Big data is nothing without structure. A crucial element in the future will be finding consistent, structured data in a sea of formats.

A sea of structured data formats
Meta-data helps to define structured data

‘Meta-data’ is data about data and it’s fundamental to the importance of the data itself. It describes the structure and it allows users of the information to understand what they are looking at and what to expect. Meta-data often acts like a contract or protocol – ensuring the data meets certain minimum specifications. If we take data regarding a restaurant we may require certain key facts are always present – for example an address, telephone number and perhaps a type of cuisine.

When a set of data conforms to a particular specification we often say that it represents an ‘entity’ – a sort of real world object – like a restaurant, a type of car, a person’s health record or anything you care to imagine, physical or conceptual.

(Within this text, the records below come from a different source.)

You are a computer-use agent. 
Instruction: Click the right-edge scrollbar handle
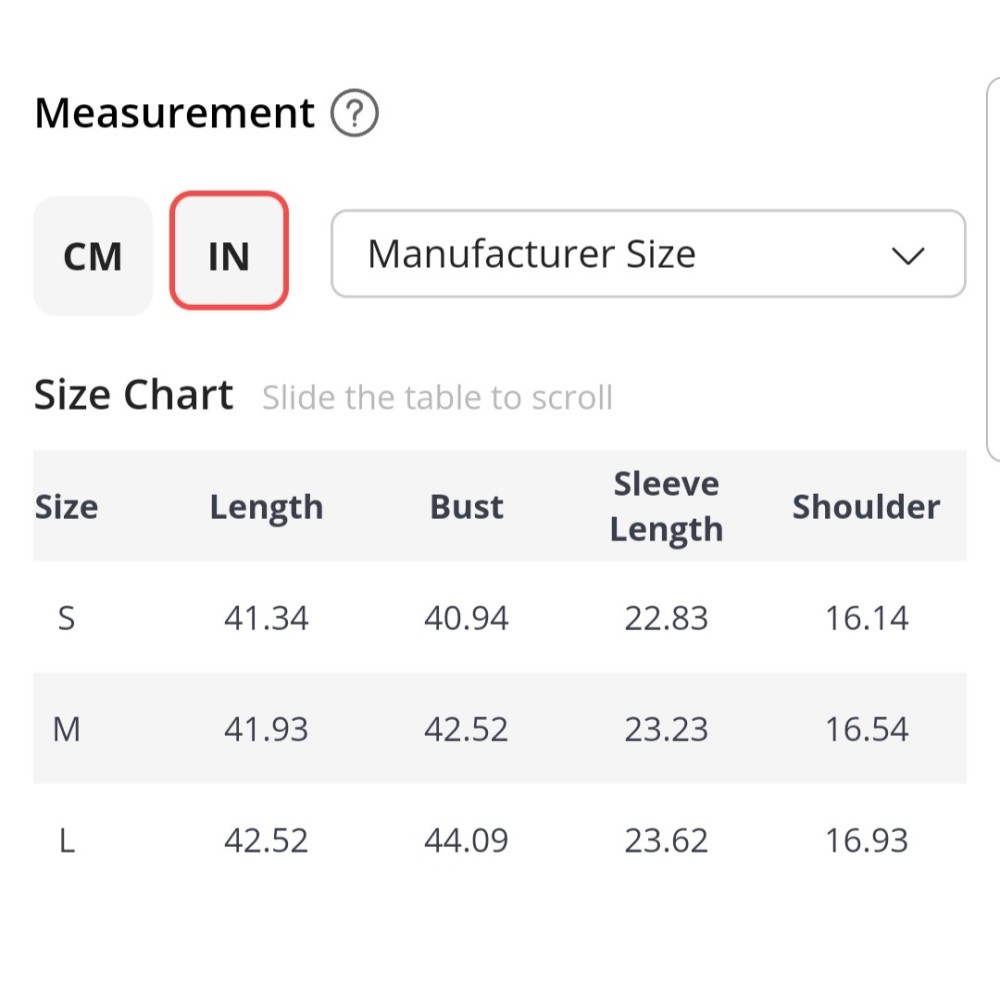[992, 270]
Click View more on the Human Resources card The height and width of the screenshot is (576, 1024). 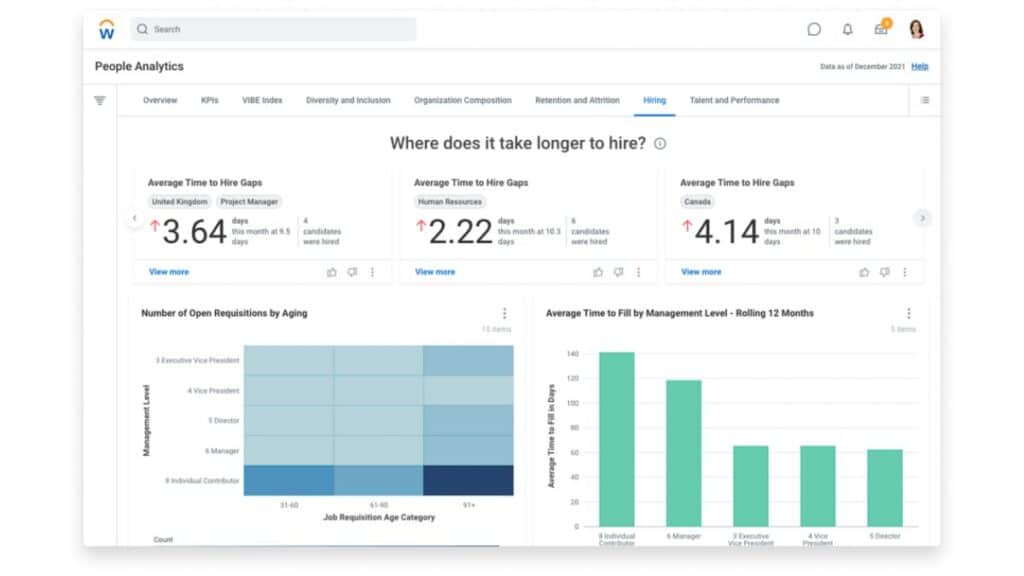coord(435,272)
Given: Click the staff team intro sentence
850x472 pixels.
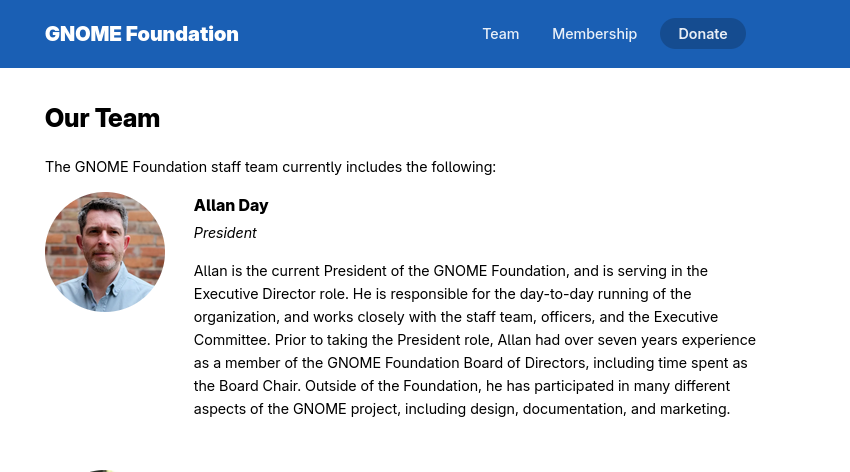Looking at the screenshot, I should tap(270, 167).
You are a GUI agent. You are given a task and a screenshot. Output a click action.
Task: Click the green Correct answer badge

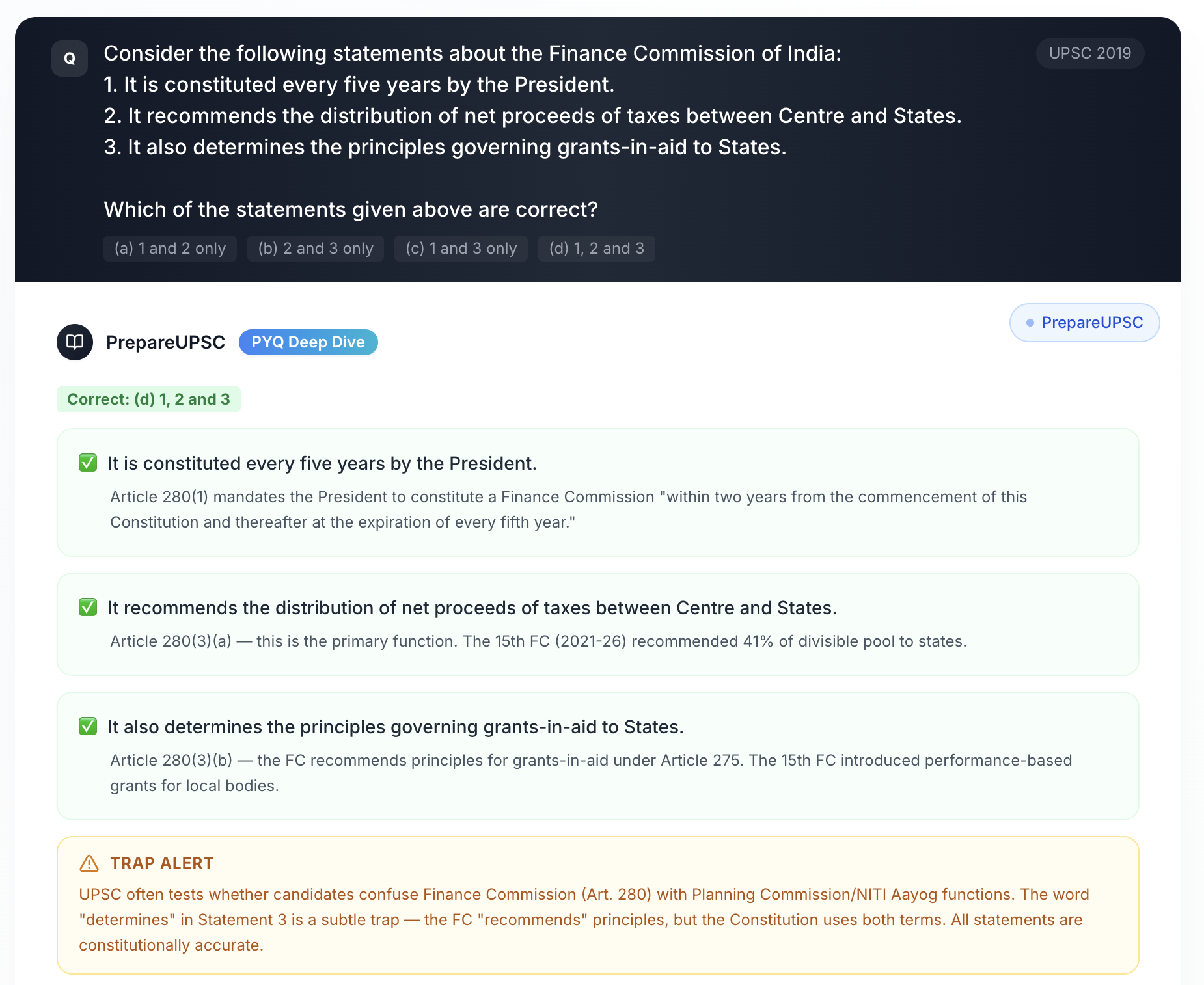click(148, 399)
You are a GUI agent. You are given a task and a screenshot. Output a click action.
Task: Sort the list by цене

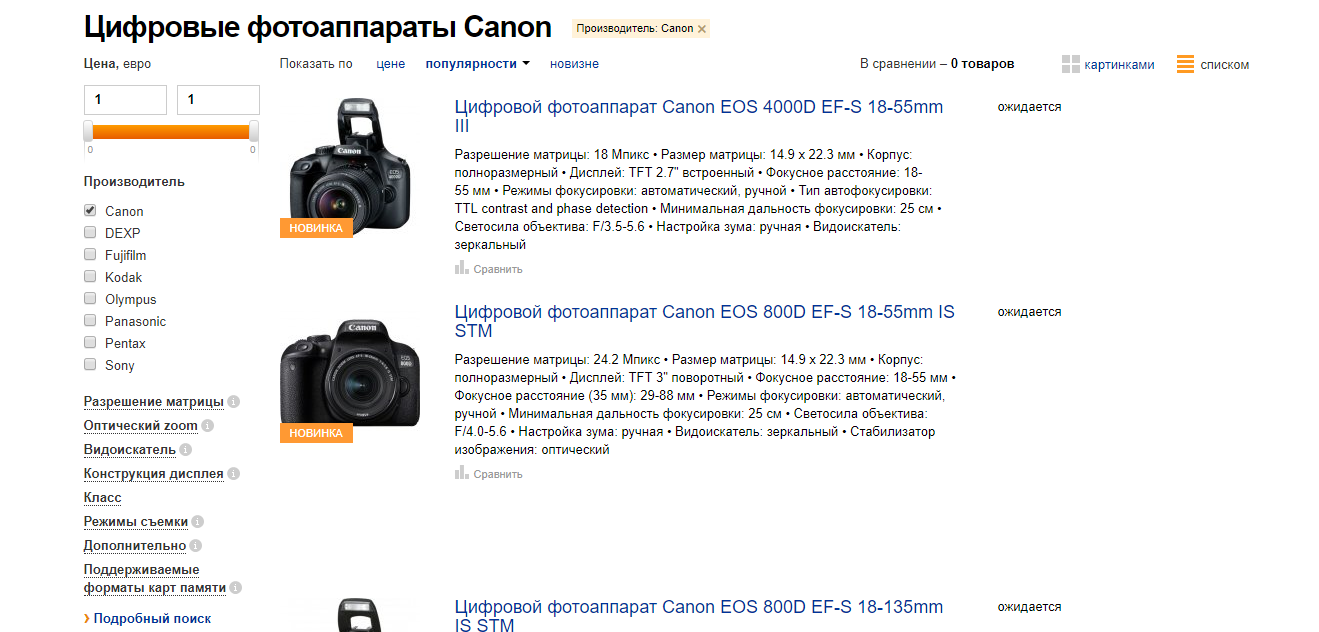(391, 64)
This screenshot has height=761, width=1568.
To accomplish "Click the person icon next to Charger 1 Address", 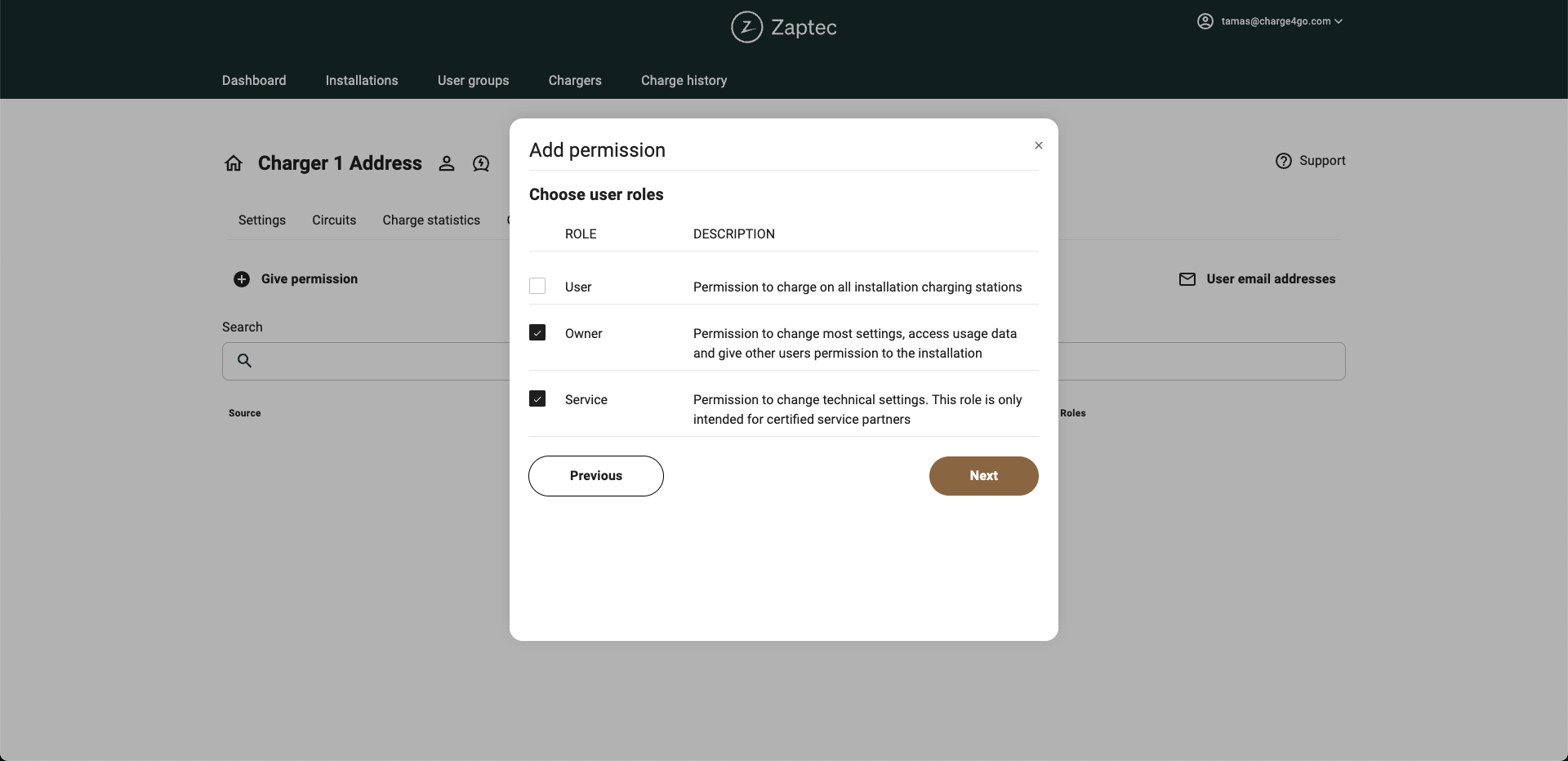I will [446, 163].
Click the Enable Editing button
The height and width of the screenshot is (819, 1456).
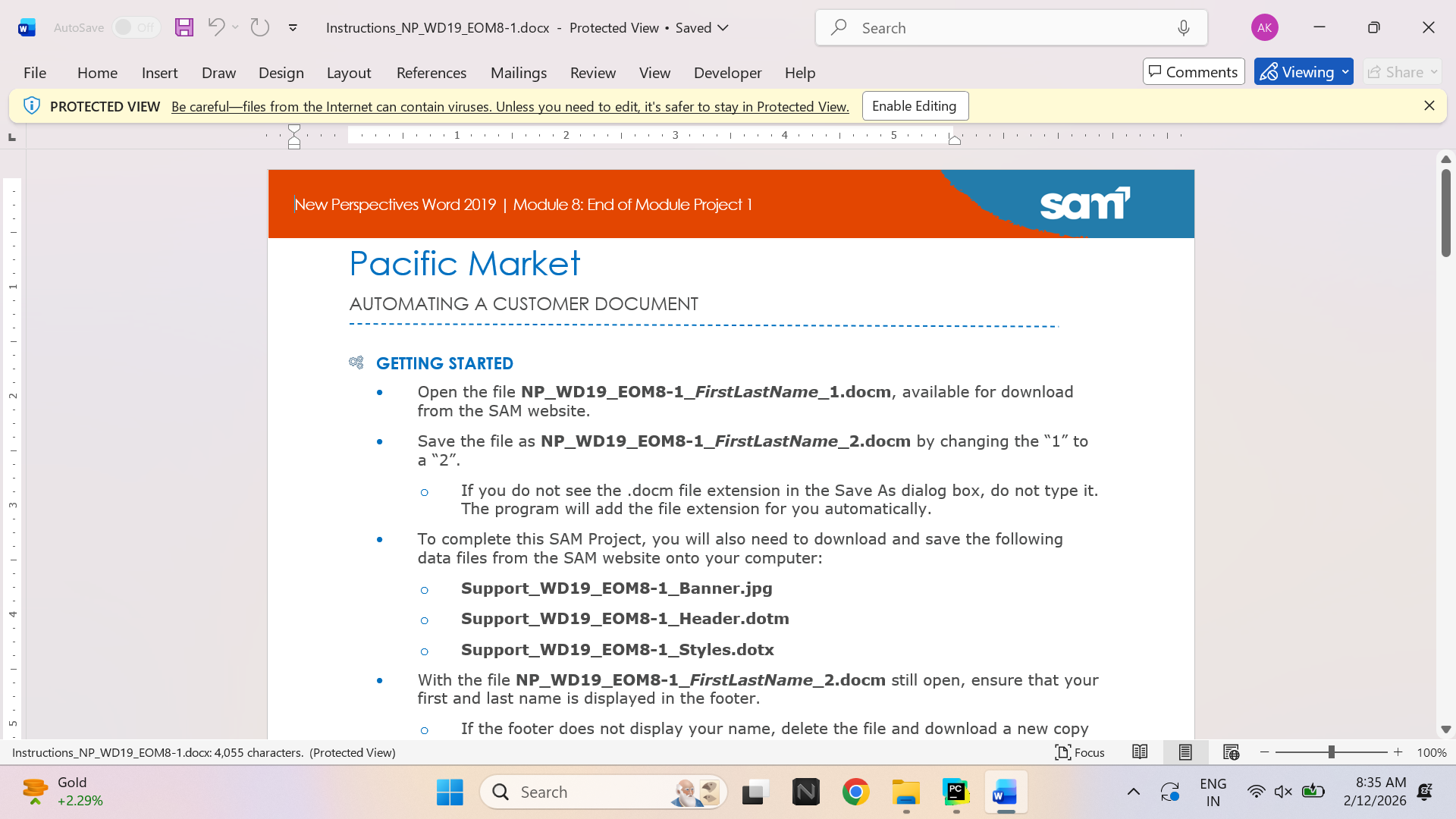pos(915,106)
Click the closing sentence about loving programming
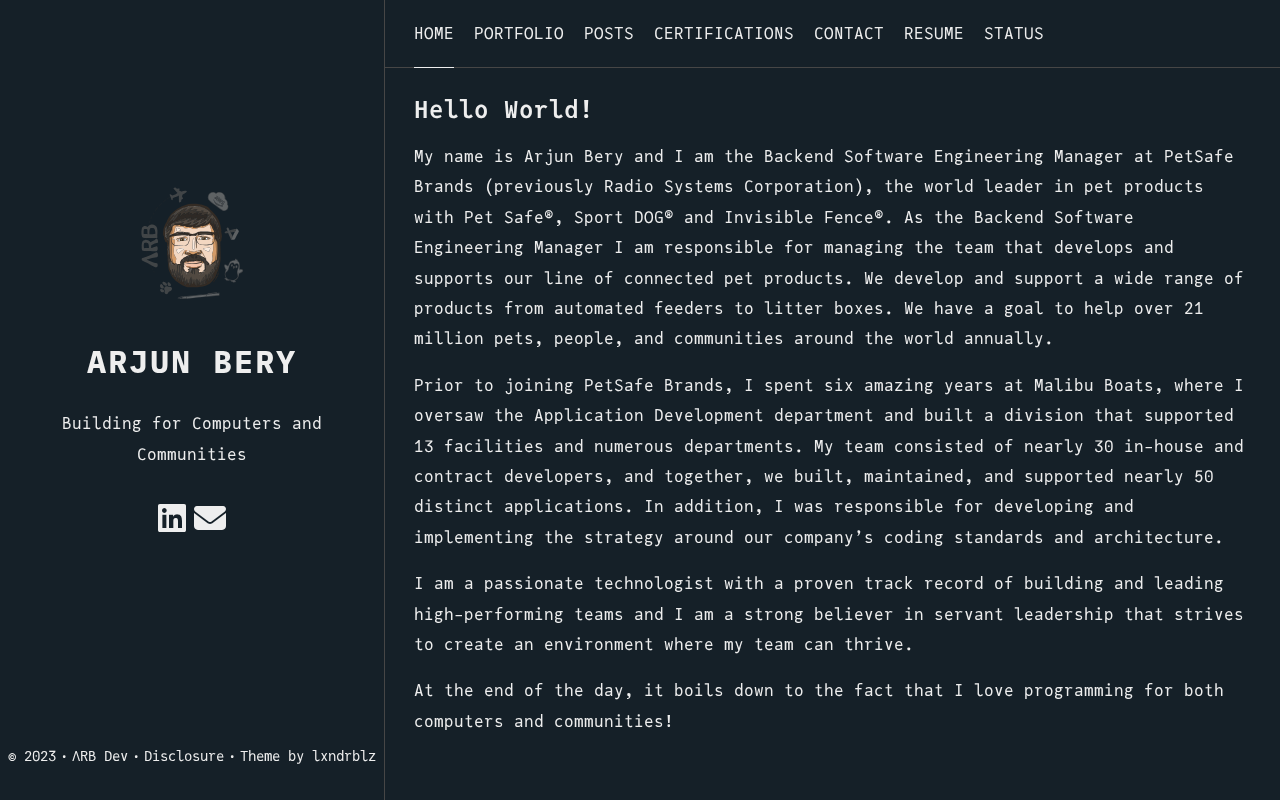This screenshot has width=1280, height=800. (x=819, y=706)
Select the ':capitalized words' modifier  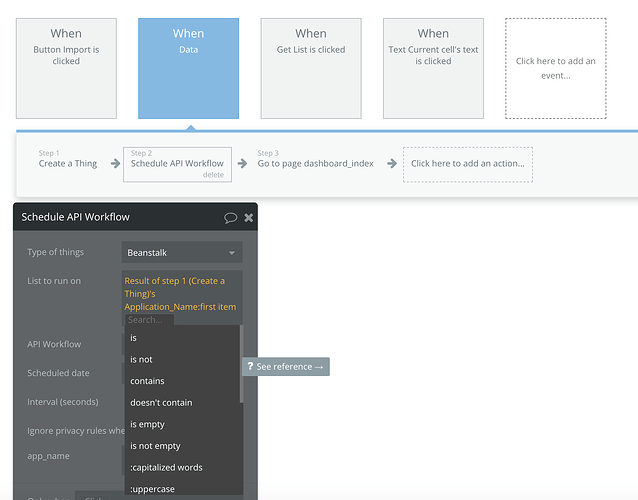182,467
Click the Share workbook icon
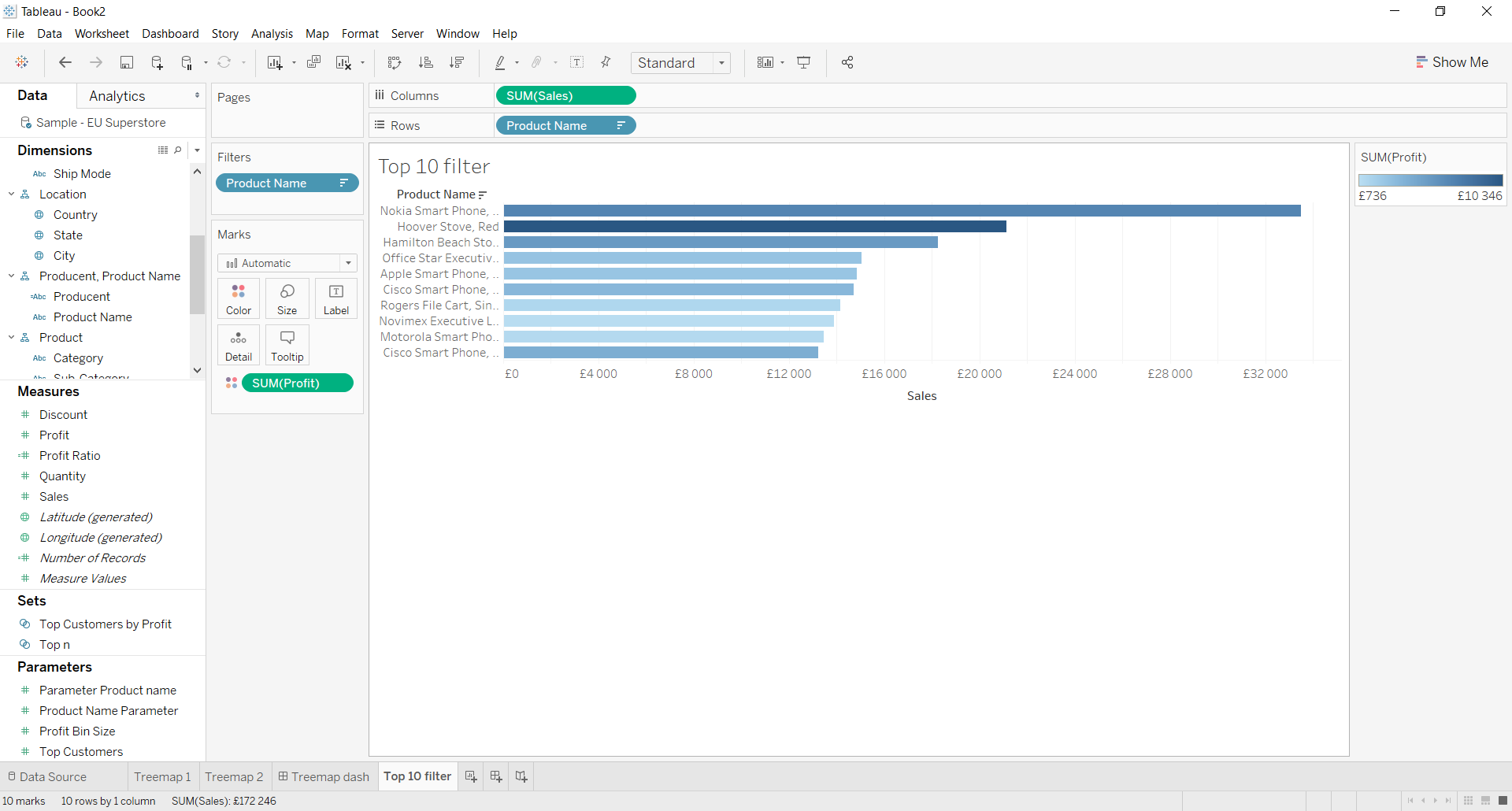The width and height of the screenshot is (1512, 811). point(847,63)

Unfortunately although the Internet is full of data it’s mostly just text or unstructured data and it lacks the kind if meta-data we would like. While a human can often read a company website, understand the nature of the business and find the address details – its a different story for a computer.  To a computer the page is simply text and finding the business’ core activity or location in the world would be a challenge.

It’s for this reason that web pages have meta-data encoded behind the scenes to let search engines like Google understand more detail about the main subject of the page.  For web pages, the World Wide Web Consortium (W3C) grouped together to decide upon the format of this meta-data as part of the HTML standards (as early as 1994).  The format was adopted by companies all over the world, including Google, Yahoo, and Microsoft, so that computers would understand web pages in the same way.
Whilst the meta-data standards for web pages has been well covered by W3C there is no consortium to decide on global data formats for an infinite number of other topics – such as real estate, chef’s recipes, movies or mens socks.  This doesn’t mean, of course, that people haven’t tried to model some of these things in data in the past – but when they do these data formats often remain proprietary and limited to a single company database rather than being adopted as a standard across the world.